[Given passage]:
This year’s convention will pay respect to the first National Black Political Convention in 1972, in Gary, Indiana, where according to the African American Registry, 8,000 Black folks rolled up chanting “It’s Nation Time!” The event hosted a who’s who of famed Black political and popular leaders, including then U.S. Presidential candidate Shirley Chisholm (D-N.Y.), Bobby Seale, Coretta Scott King, Betty Shabazz, Amiri Baraka, James Brown and Harry Belafonte to name a few.
Just as 1972’s convention inspired a policy book for Black communities, voters at this year’s convention will also ratify a Black agenda—titled Vision for Black Lives (V4BL)—following August 28’s convention, in preparation of November’s presidential election. To get Black voices heard, the 2020 BNC aims to reach four million Black voters to build a Black political infrastructure of engagement that will also create and ratify a policy platform for the next administration’s first 100 days.
On August 6-7, as a ramp-up to the August 28 convention, M4BL will host the “People’s Black National Convention” over two days. The invite-only event will bring together hundreds of delegates made up of activists and organizers to help set policies, programs and investments in their communities.

[Set exercise 1]: Name every person the convention passage lists as a leader present at the 1972 convention.

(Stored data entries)
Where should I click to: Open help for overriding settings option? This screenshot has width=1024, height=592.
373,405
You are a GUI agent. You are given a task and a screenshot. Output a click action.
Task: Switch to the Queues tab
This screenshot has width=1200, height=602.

[Set exercise 2]: Rewrite the records from the line with "You are a GUI" up to and including the last line of the records, substituting "Alerts" for "Queues" and changing nothing else.

[Written reply 1]: Shirley Chisholm, Bobby Seale, Coretta Scott King, Betty Shabazz, Amiri Baraka, James Brown, Harry Belafonte

[Written reply 2]:
You are a GUI agent. You are given a task and a screenshot. Output a click action.
Task: Switch to the Alerts tab
This screenshot has width=1200, height=602.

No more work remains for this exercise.